◆ **Short task**: Rewrite the stretch from the line that contains "You are a GUI" through the end of the records, changing "screenshot" to "screen capture" and keeping everything else the same. Leave the pictures out of your answer.

◆ **Data**:
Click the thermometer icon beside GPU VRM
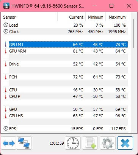coord(6,51)
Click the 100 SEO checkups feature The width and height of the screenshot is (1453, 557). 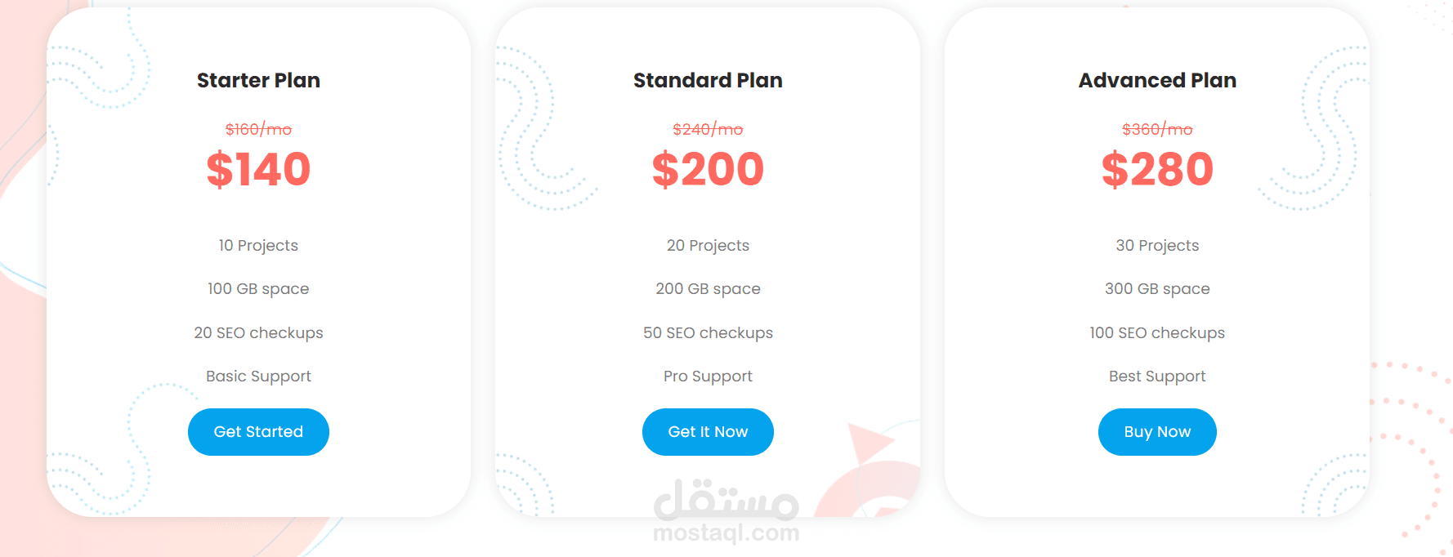click(x=1157, y=332)
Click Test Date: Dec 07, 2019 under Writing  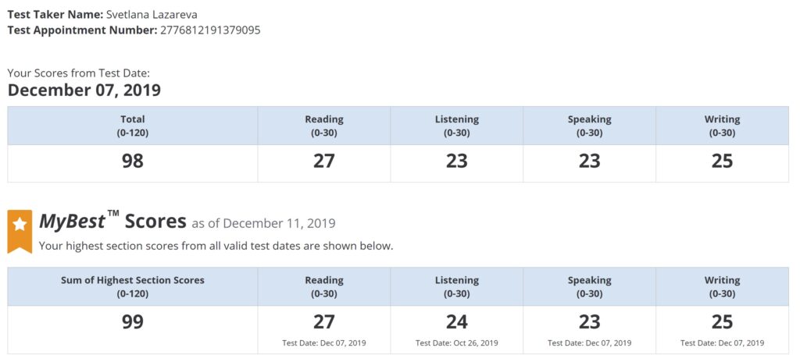[722, 343]
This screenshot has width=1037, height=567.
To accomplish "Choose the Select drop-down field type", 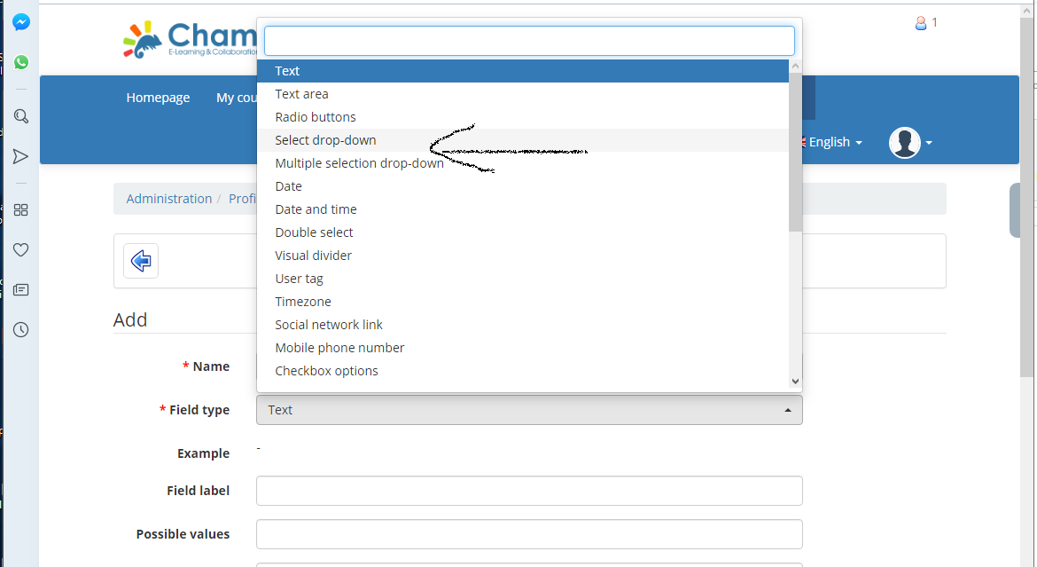I will [x=324, y=139].
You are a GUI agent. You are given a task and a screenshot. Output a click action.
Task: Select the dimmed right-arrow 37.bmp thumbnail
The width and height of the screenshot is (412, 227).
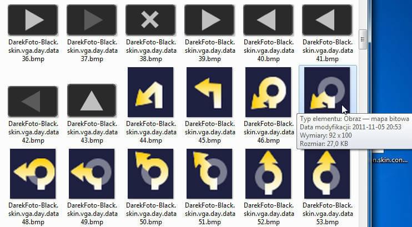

◆ **Task answer**:
You are a GUI agent. You are given a task and a screen capture. Output a click action.
Task: Select the dimmed right-arrow 37.bmp thumbnail
The width and height of the screen capture is (412, 227).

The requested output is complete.